Your task — List every line below that contains the word "size", copying each one in full.

>>>

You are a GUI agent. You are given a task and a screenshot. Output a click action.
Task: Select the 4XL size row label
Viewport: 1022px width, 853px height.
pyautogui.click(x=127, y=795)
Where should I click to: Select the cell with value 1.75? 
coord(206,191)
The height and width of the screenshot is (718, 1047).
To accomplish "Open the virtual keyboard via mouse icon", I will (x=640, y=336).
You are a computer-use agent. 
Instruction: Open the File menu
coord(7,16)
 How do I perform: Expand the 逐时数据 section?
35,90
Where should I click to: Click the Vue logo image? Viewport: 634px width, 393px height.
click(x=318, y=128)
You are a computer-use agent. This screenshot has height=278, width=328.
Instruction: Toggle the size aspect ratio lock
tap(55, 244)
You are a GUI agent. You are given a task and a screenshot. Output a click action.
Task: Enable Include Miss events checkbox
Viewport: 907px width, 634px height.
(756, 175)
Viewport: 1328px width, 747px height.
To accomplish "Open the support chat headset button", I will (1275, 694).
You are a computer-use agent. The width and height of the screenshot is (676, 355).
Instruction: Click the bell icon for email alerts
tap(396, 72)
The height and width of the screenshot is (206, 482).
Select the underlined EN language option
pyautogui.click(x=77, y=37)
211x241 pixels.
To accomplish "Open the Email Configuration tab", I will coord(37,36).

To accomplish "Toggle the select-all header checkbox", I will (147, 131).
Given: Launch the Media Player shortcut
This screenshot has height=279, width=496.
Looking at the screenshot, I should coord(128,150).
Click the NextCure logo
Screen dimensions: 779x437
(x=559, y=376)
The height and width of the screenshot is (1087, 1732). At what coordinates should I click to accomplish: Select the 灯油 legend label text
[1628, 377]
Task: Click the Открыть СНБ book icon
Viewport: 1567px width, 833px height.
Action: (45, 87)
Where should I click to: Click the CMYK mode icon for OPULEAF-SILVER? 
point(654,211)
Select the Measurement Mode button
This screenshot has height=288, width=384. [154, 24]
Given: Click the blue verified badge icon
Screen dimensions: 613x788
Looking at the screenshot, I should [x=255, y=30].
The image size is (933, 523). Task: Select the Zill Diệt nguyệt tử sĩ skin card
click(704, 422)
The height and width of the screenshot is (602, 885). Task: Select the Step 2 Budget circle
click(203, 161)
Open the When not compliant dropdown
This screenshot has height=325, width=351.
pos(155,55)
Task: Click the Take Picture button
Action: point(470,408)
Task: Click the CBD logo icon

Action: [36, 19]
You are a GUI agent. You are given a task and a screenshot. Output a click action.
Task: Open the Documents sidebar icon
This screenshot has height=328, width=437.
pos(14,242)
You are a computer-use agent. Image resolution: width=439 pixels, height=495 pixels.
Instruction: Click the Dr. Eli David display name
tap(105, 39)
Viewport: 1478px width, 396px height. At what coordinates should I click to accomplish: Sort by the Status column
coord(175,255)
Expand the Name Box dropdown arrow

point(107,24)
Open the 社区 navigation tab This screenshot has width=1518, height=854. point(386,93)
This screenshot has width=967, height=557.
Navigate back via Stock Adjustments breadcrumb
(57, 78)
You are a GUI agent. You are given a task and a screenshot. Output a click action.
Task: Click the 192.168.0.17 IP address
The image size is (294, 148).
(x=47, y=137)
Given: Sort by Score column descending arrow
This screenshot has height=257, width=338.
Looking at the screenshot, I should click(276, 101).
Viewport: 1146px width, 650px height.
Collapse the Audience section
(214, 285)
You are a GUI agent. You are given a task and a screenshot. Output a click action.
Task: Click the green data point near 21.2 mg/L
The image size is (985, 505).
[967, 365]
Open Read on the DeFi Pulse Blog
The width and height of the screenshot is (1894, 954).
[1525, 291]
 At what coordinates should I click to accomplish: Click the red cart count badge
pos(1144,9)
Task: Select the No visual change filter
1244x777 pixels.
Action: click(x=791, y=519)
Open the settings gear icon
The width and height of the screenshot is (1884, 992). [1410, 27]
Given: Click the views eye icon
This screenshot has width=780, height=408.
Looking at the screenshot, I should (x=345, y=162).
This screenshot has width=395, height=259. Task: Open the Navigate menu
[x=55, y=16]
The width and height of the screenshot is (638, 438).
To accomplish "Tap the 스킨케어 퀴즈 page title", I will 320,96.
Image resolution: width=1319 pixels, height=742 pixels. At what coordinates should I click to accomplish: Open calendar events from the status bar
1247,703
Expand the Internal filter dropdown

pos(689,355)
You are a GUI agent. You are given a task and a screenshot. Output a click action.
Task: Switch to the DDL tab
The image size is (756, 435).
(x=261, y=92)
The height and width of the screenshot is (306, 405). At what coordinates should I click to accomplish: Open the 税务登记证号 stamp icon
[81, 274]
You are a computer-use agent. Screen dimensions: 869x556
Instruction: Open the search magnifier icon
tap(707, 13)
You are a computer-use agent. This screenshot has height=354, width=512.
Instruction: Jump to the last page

<<<

Output for this exercise —
Task: Select the 4XL size row label
Instruction: Toggle the size aspect ratio lock
The image size is (933, 523). Task: Select the Zill Diệt nguyệt tử sĩ skin card
The image size is (294, 148).
The image size is (985, 505).
The image size is (756, 435).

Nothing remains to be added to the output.